O assunto, no entanto, foi engolido pela guerra cultural que fagocita qualquer debate no país. Assim como o aborto, a descriminalização faz parte da família de tabus conservadores nacionais. Qualquer um reconhece isso ao tentar conversar sobre o assunto em um almoço de família ou na mesa de um bar.
E sabe quem se aproveita de tabus e pânicos morais para crescer? Grupos de extrema-direita. Principalmente pelo fato de serem imbatíveis nesta arena de discussões. Inclusive o debate moral desses tópicos, cindido entre ser bom ou ruim para o país, já os dá larga vantagem.
A realidade factual, baseada em estatísticas e estudos, mostra que um em cada cinco detentos brasileiros está preso de maneira injusta. Cerca de 40% da população carcerária nacional não tem condenação.
Uma considerável parte dessa massa de presos está, por exemplo, a espera de julgamento por porte de maconha. No caso, enquadrados como traficantes. Uma realidade enfrentada sobretudo pelos pretos de tão pobres e pobres de tão pretos – os marginalizados, detidos e violentados por uma máquina de repressão estatal, nossa maior herança dos períodos de ditadura que vivemos ao longo do século XX.
Portanto, fica evidente que a criminalização das drogas no Brasil serviu sobretudo como um aparato estatal de perseguição de certa parte da população. Uma poderosa estrutura legal, sustentada pelo pânico moral do ideário conservador nacional.
Esta análise que acabei de tecer de nada serve diante de uma concepção que o uso de maconha, por exemplo, é regido por forças malignas e diabólicas. A ordem de prioridades na visão de uma pessoa que pensa assim não considera os fatos, mas seus afetos mais arraigados.

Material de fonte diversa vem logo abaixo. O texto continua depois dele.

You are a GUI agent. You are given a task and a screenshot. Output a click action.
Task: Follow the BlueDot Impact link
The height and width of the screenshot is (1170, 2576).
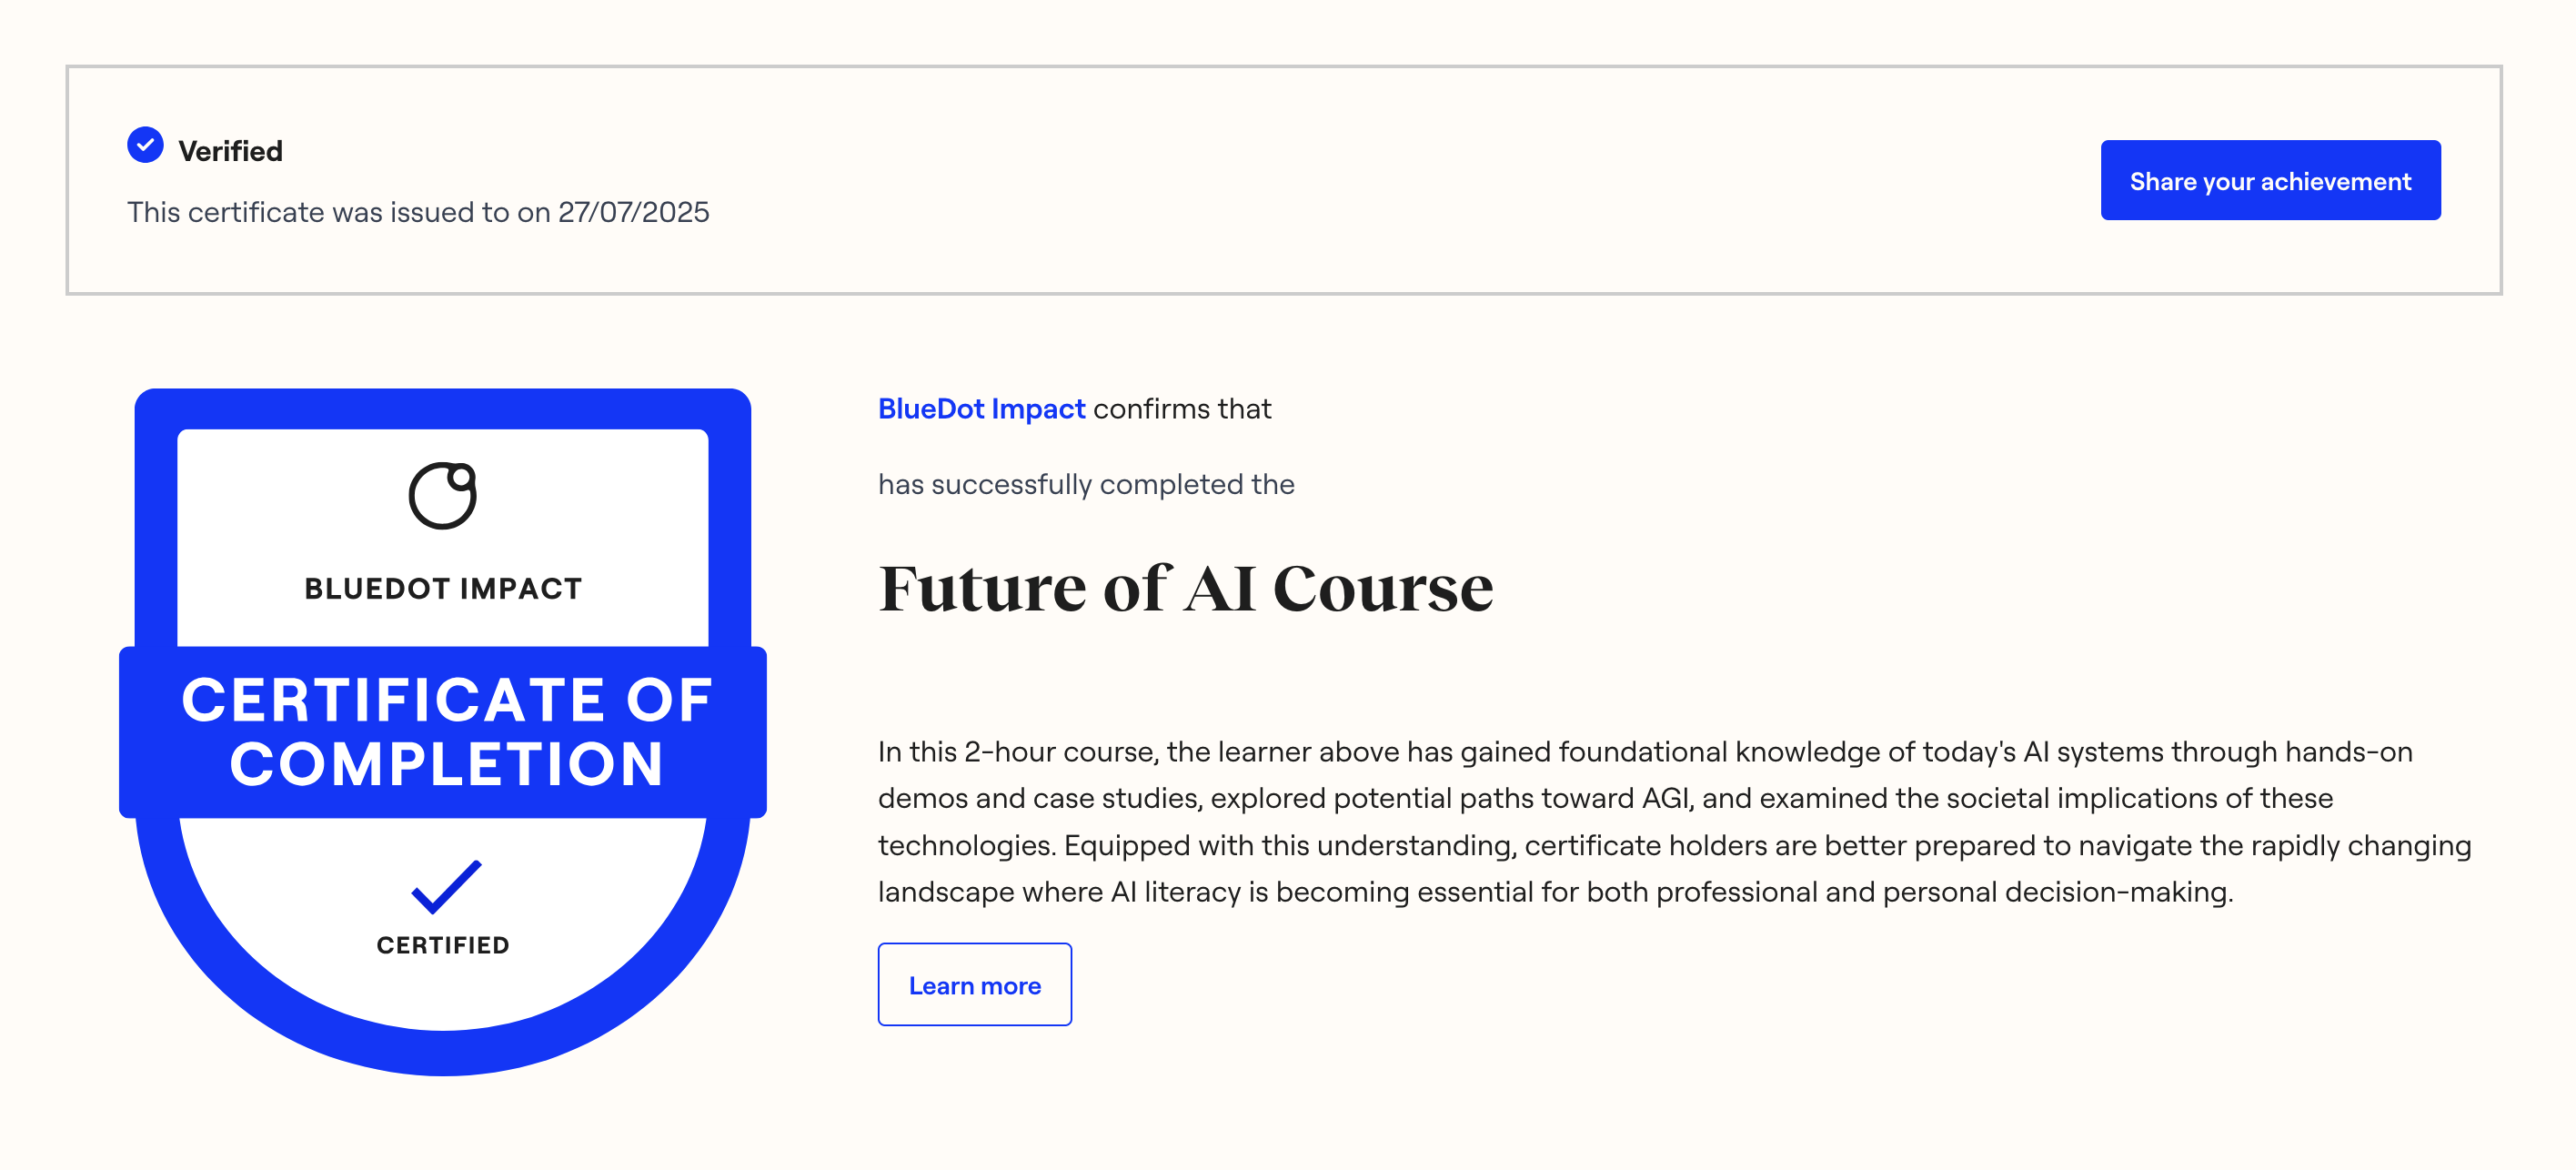coord(980,408)
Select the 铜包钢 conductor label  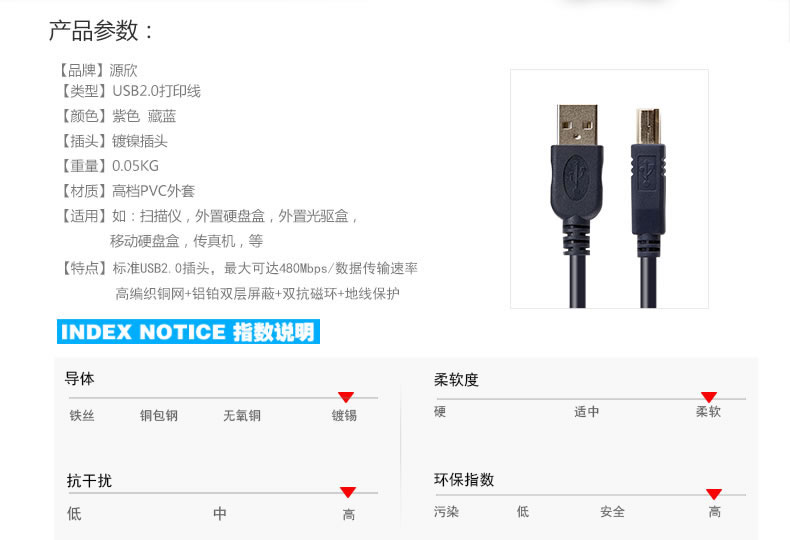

E esses afetos, por serem populares em diversos grupos brasileiros – não só em nossa elite, mas também entre o povo – molda a política, a comunicação, e, se descuidarmos, também interfere nas instituições democráticas.
A evolução do reacionarismo nos legislativos estaduais e em âmbito federal não me deixa mentir. Vemos hoje um Congresso que reflete os anos de lava-jatismo no debate público brasileiro. Não que historicamente sejamos um primor de democracia e progressismo (muito pelo contrário). Mas desde a retomada democrática de 1988, nada de tamanha agressividade havia sido visto no parlamento nacional.
Portanto, neste contexto de forte e assimétrica luta política entre incentivadores da barbárie e os minimamente democratas, é evidente que o STF precisa utilizar de sua prerrogativa constitucional para ter poder de decisão em situações como esta. Agir pela descriminalização é também buscar desmontar este aparato injusto da nossa segurança pública, que transforma a carne preta na mais barata do mercado.